What to do> Your copy starts at the line containing "You are a GUI" and ends at the last line below. Copy exactly, without pictures.

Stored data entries
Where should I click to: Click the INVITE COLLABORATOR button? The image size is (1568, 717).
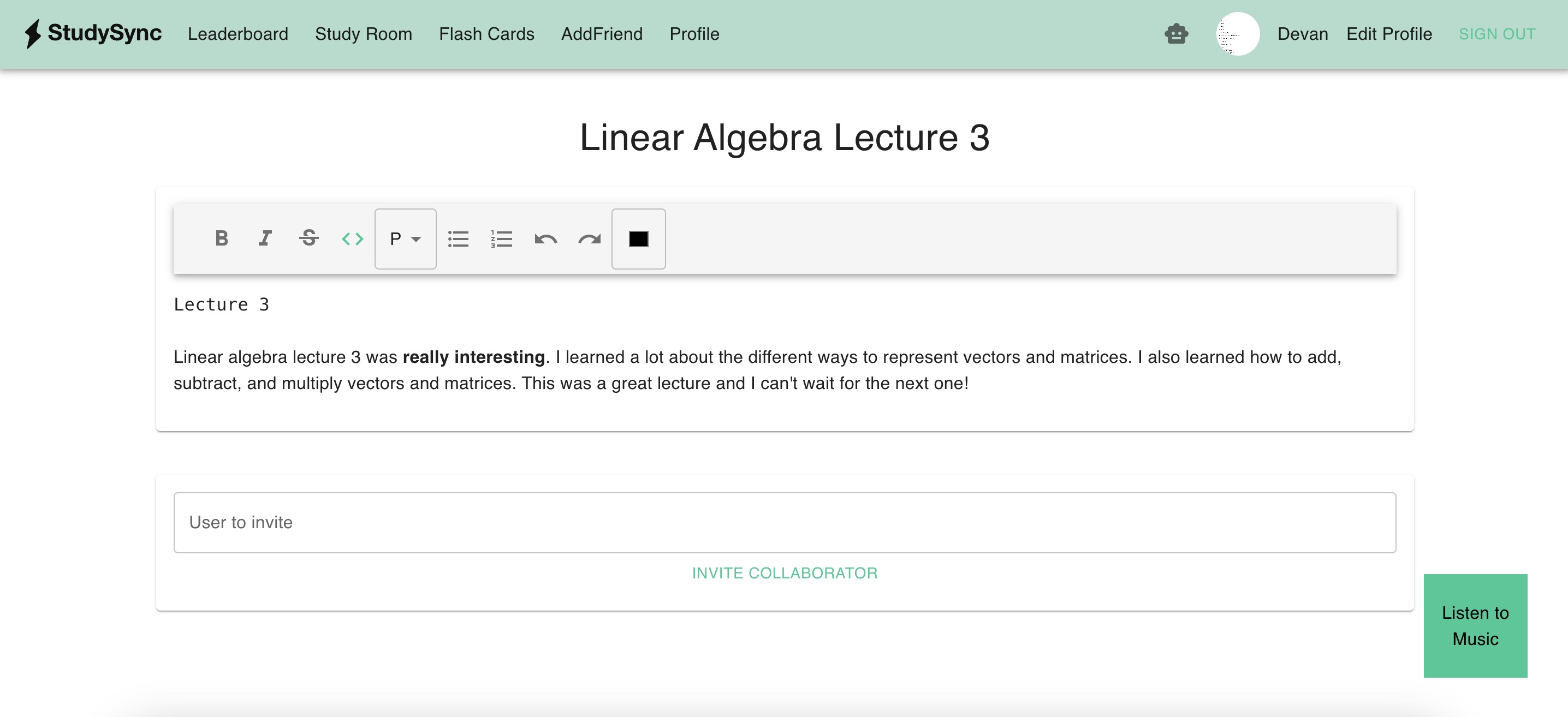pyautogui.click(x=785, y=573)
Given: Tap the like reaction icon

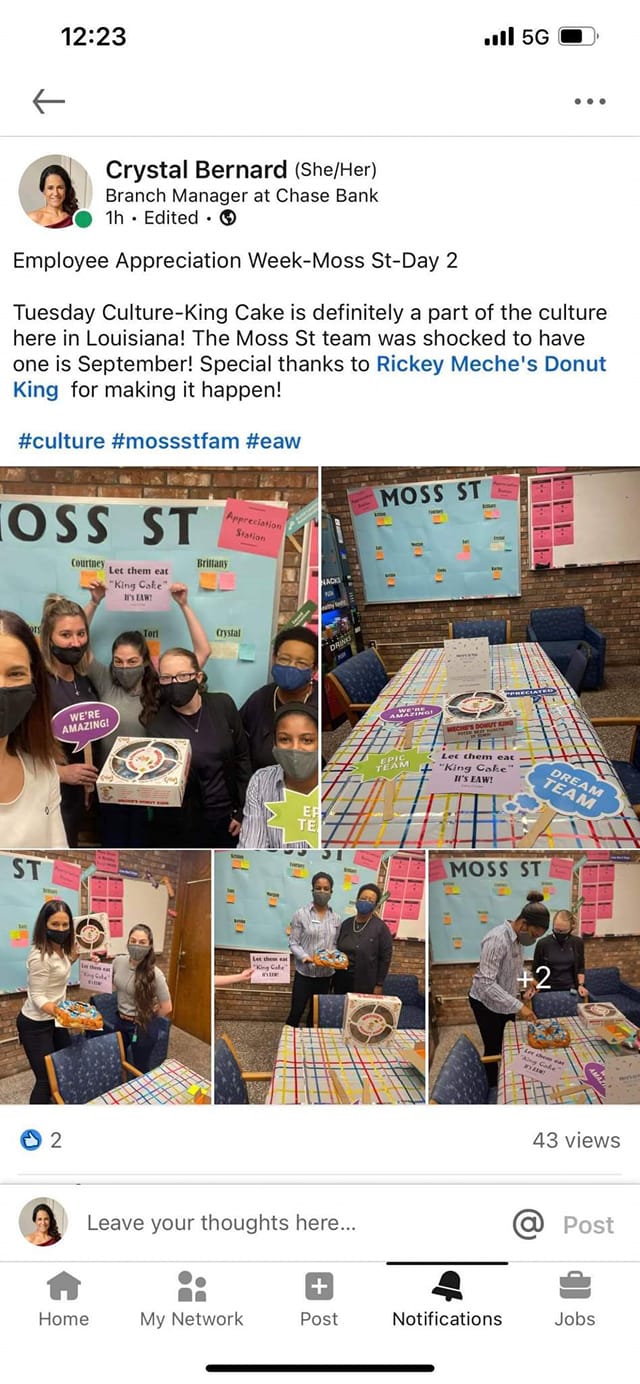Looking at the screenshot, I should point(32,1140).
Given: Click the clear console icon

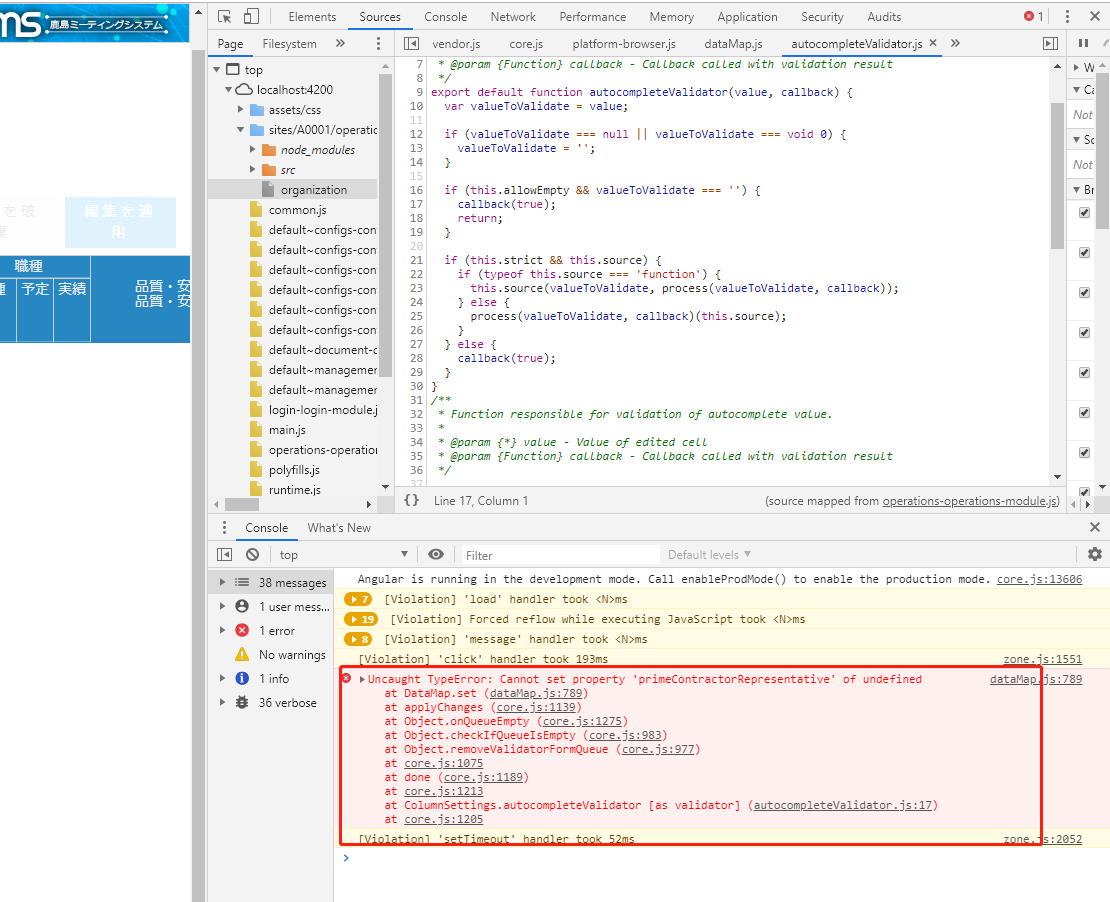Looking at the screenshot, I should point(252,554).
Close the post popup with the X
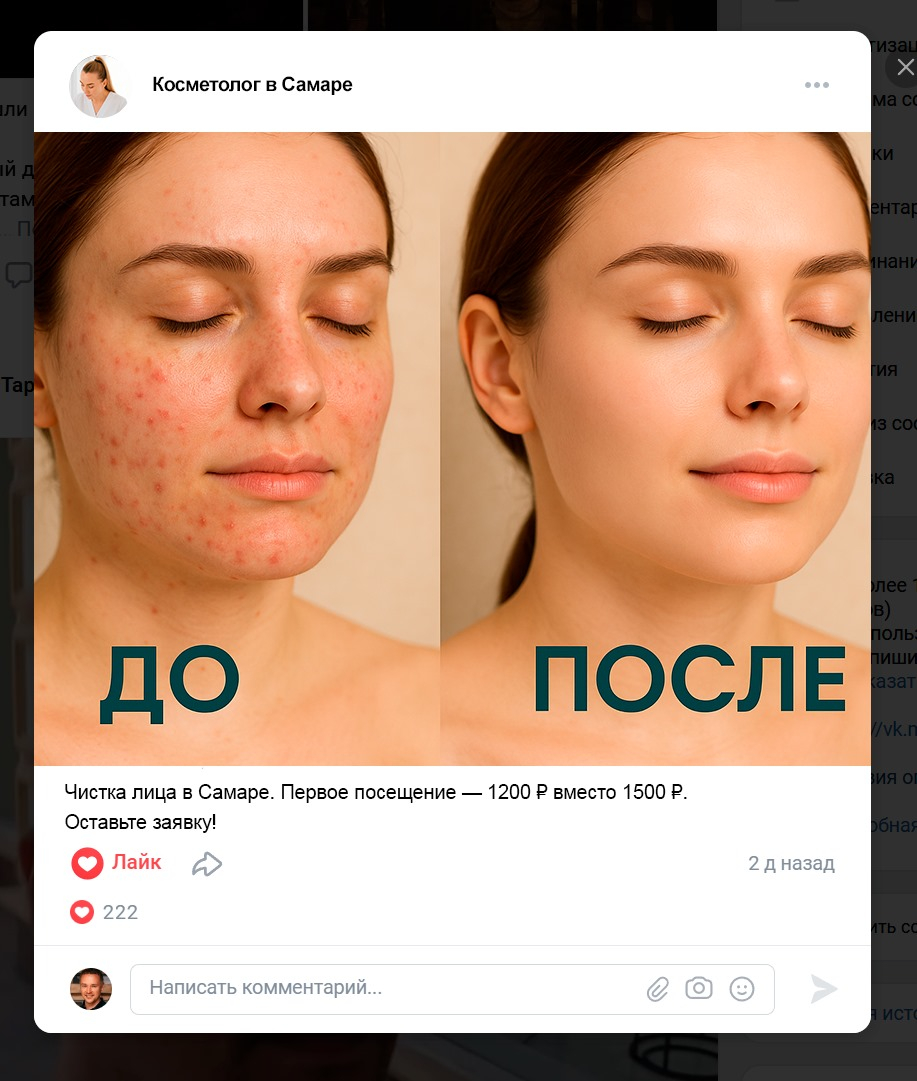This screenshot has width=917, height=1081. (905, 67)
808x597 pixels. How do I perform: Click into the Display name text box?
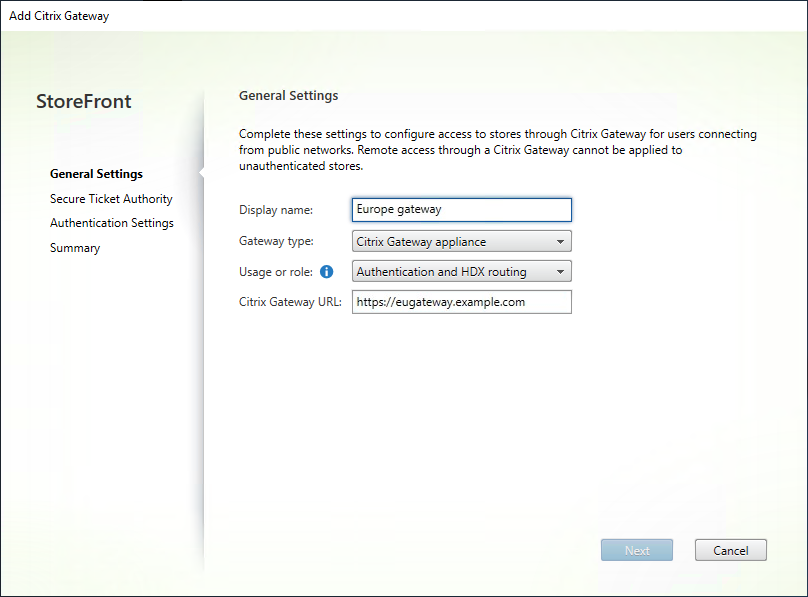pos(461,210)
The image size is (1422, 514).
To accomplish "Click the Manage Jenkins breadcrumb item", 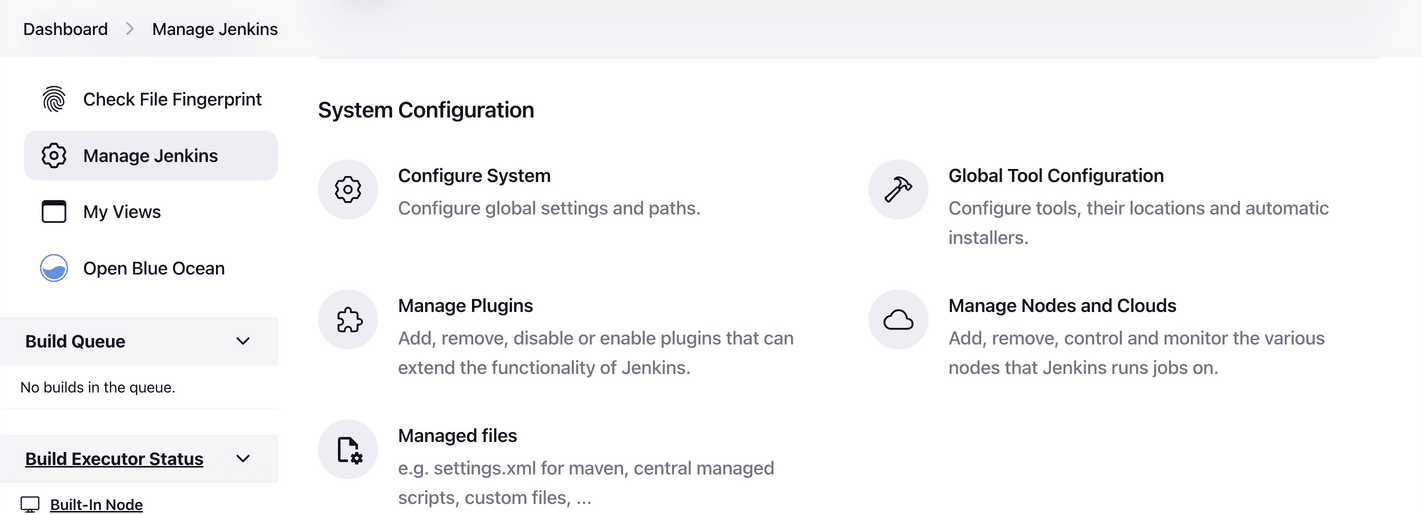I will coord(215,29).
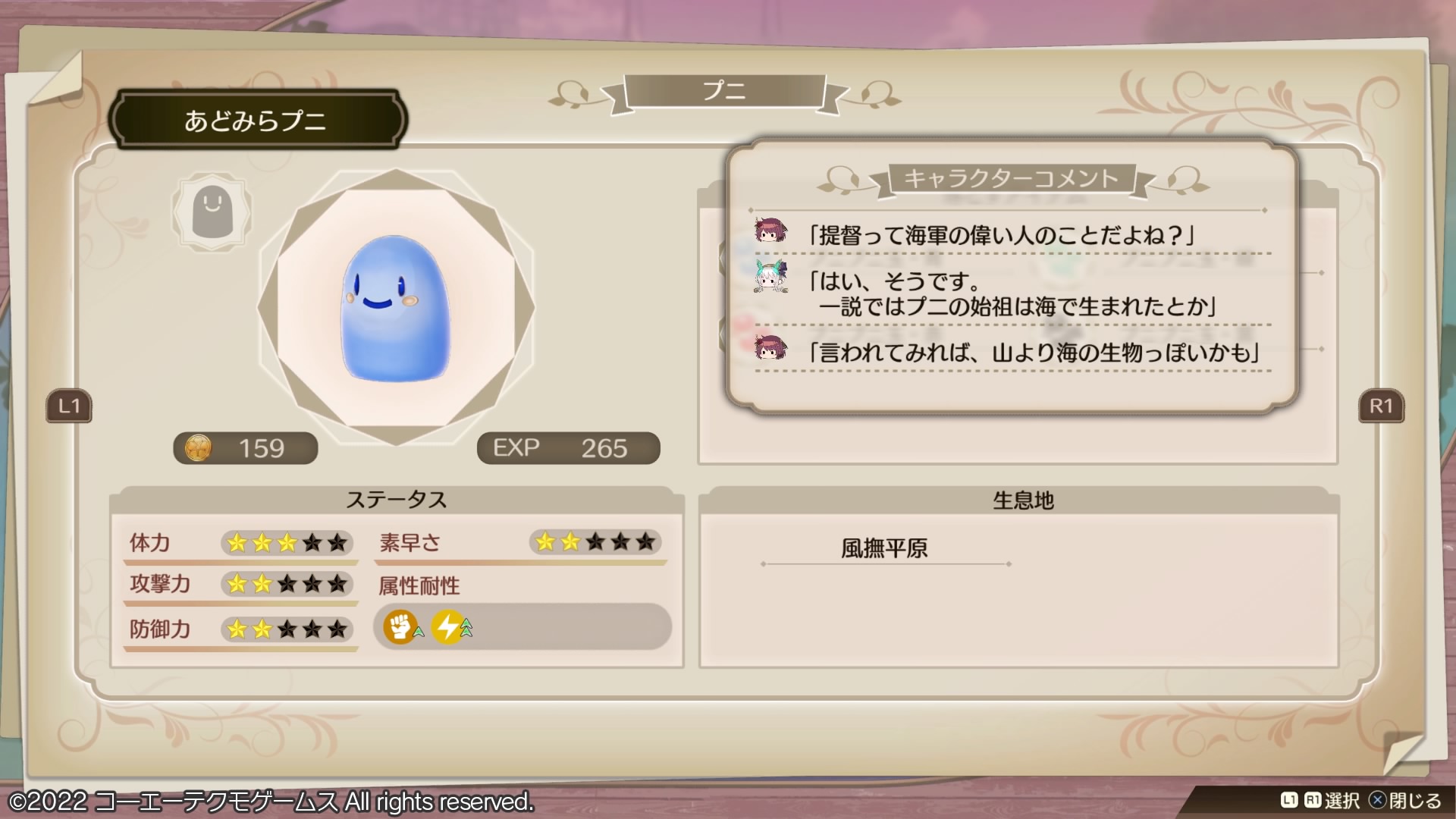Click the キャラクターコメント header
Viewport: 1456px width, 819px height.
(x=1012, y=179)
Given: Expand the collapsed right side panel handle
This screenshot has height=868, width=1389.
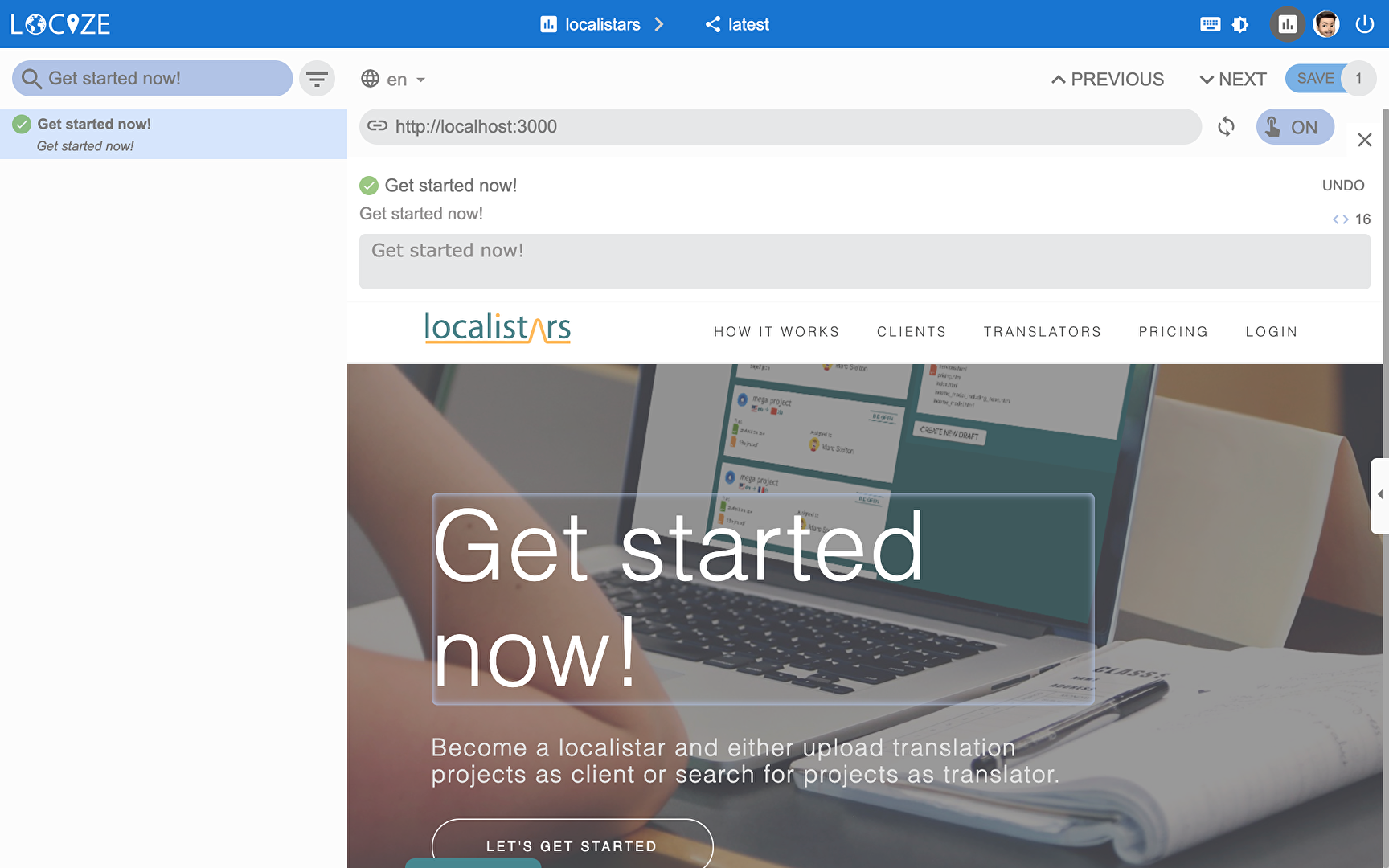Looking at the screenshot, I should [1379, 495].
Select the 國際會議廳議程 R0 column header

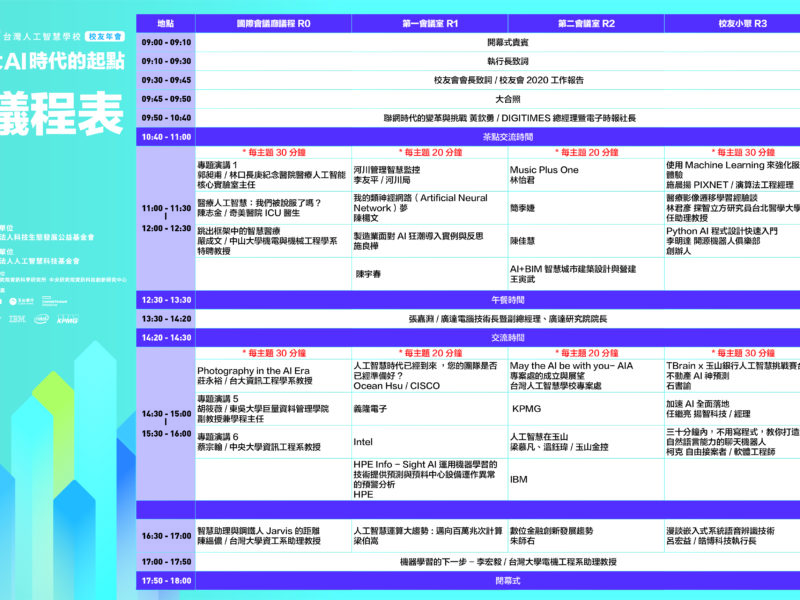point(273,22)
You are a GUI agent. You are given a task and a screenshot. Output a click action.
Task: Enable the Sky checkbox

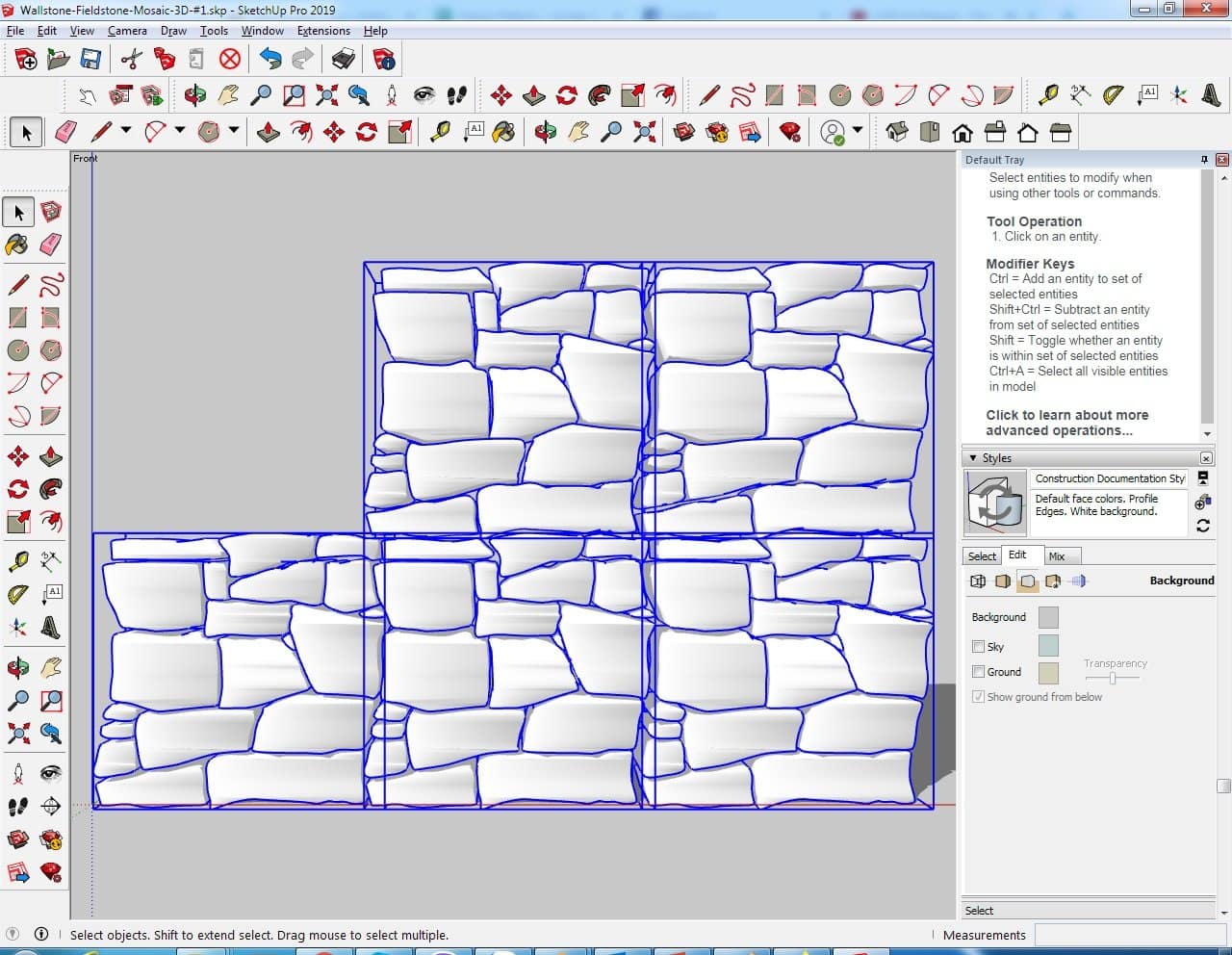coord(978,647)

Solution>
You are a GUI agent. You are given a task and a screenshot. Output a click action.
Task: Enable the Sky checkbox

coord(978,647)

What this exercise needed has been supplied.